Em maio, informou para duas amigas, que sua comunidade precisava de cobertores, pois fazia muito frio, e seu povo estava adoecendo. Elas mobilizaram, imediatamente, uma Vakinha On Line, onde arrecadou-se pouco mais de três mil reais, no entanto, como o total da arrecadação demora para ser liberado, emprestaram dinheiro e compraram os cobertores de forma mais hábil, enviando-os dia seguinte.

Os sintomas que atingia a comunidade, febre, falta de ar etc. já indicavam que era Coronavírus, no entanto, isso não foi motivo de interesse governamental, que poderia ter evitado o alastramento do vírus.

Ao apresentar os sintomas da doença, Hilário mostrou-se resistente em ir para o hospital, tinha dificuldade de aceitar o tratamento “dos brancos”. Acreditava nos rituais de seu povo, no tratamento natural que conhecia há tempos. Por outro lado, a histórica resistência dele, fazia todo sentido, pois sabemos como os povos indígenas são tratados neste país tão indígena que não se reconhece como indígena. Foi convencido a ir para o hospital e, na última conversa com as amigas em chamada por vídeo, estava muito escuro, e a família arrumou uma lanterna para as meninas verem o rosto dele, que disse para elas, em lágrimas, que estava somente suado, quando perguntado se estava com medo, disse que sim, que estava com muito medo…

A ida para o hospital foi acompanhado de longe pelas amigas, falavam sempre com a Assistente Social que afirmava que Hilário estava se recuperando, que receberia alta a qualquer momento. Nessa madrugada, ao pedirem informações sobre o amigo no hospital, alguém disse que alguém havia morrido, mas não sabia o nome. O nome de mais um número morto é Hilário Ab Reta Awe Predzaw, que deixou a mulher, filhos e todo seu povo Xavante.

O acesso dos povos indígenas ao ensino superior é recente, no entanto, é marcado por extrema coragem e resistência, pois o mundo acadêmico não é de todo um espaço acolhedor. Ainda que a dureza prevaleça na universidade, Hilário encontrou solidariedade e amizade na Faculdade de Educação, ainda que não seja uma solidariedade coletiva, foi construído uma rede de apoio, tanto de alunas/os, como também de docentes, isso pode ter aliviado sua dura estrada longe de seu chão.

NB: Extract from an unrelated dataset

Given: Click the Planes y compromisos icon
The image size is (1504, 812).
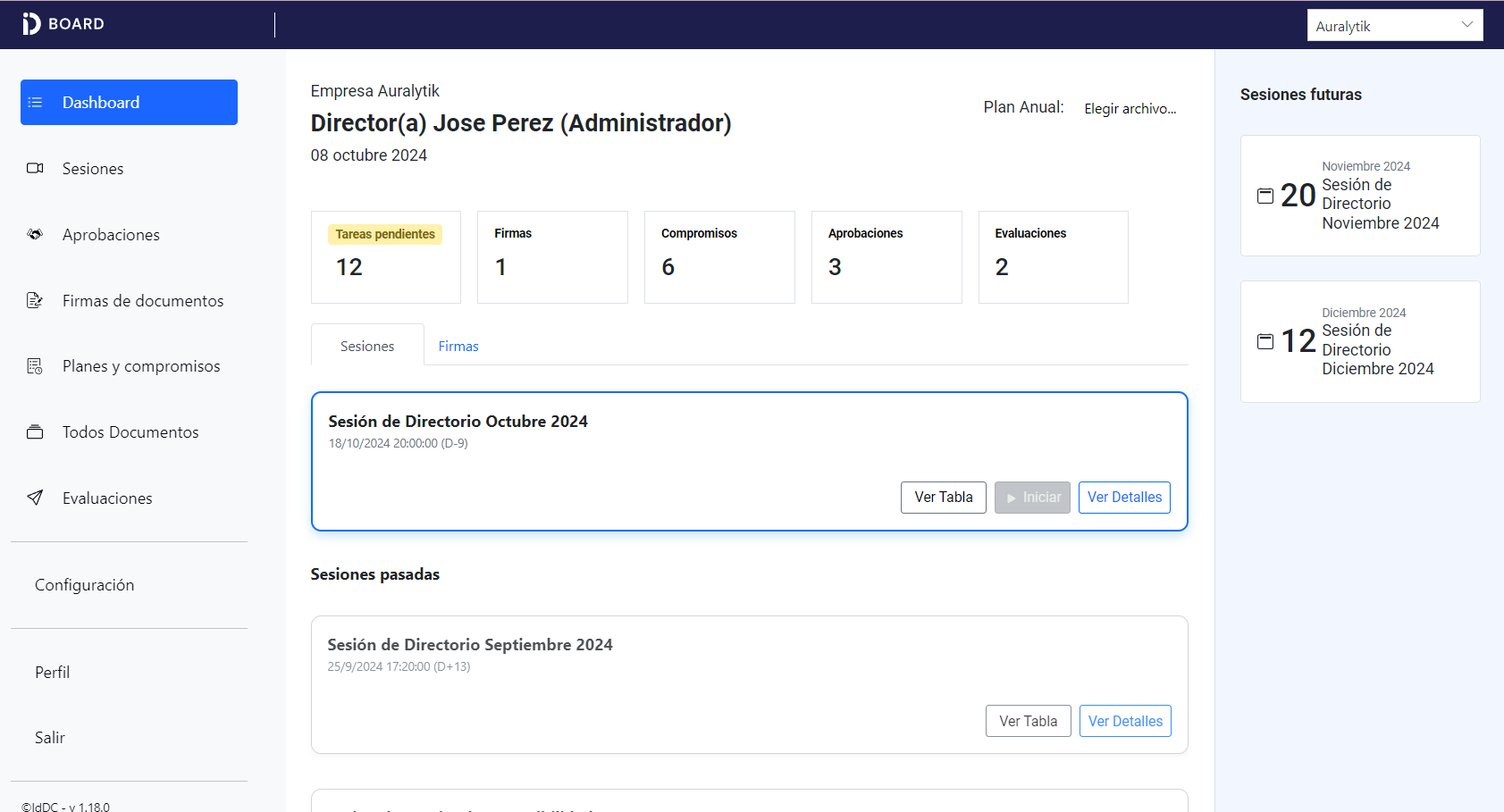Looking at the screenshot, I should click(35, 366).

Hilário não morreu porque “chegou a hora dele”, morreu por não ter o direito de ser mais um indígena, digno de necessários cuidados. Hilário, era um homem parte do “povo indígena”, um povo invisibilizado, injustiçado, espezinhado, humilhado e, odiado por este desgoverno.

Um povo com suas terras ameaçadas e roubadas pelo latifúndio, mortos por pistoleiros do agronegócio, ironizado e menosprezado por representantes deste desgoverno, ignorado por gente nativa que se acha descendente de europeus, machucados por todos que acham que universidade não é lugar de indígenas.

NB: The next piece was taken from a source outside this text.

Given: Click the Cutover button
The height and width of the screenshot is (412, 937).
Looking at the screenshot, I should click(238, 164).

Não sei falar de fé, nem de ‘destino’, nem de coragem para aliviar o cansaço de um tempo incansavelmente dolorido. Ironicamente, para não dizer, funestamente, o tal ministro da educação, que afirmou odiar a expressão “povos indígenas”, ampliando seu descaso com a educação, revogou hoje [H OJ E], (19/06) a portaria assinada pelo ex-ministro de educação, Aluísio Mercadante, que estabelecia a política de cotas para negros, indígenas e pessoas com deficiência em cursos de pós-graduação. Hilário, estaria fora da pós-graduação, se dependesse deste ser desumano.

Quando lanternas começaram a iluminar caminhos de direitos para esta população, no interior de nossas universidades públicas, ainda que timidamente, um furacão de perversidade em formato de governo, dá pontapés e pisa, moendo, as possibilidades de justiça. Feito bandeirantes, grupos genocidas a frente das decisões da nação, estimulam a morte em todos os formatos. Deixar que o coronavírus atue, sem controle, é a proposta de morte atual para os povos originários.

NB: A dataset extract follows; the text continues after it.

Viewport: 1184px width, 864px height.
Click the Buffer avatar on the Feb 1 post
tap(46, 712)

Como Hilário, temos medo, muito medo, mas agarremos as lanternas, e assumimos nosso lugar na defesa dos povos indígenas, não os condenando a escuridão, como muitos fazem.

Hilário Ab Reta Awe Predzaw presente!

Este texto foi escrito com informações coletadas com as alunas, companheiras de Hilário, da turma do quinto período de Pedagogia da Faculdade de Educação/UFG, Dorany Mendes Rosa e Raysa Carvalho.

A elas e a toda turma, meu carinho e solidariedade.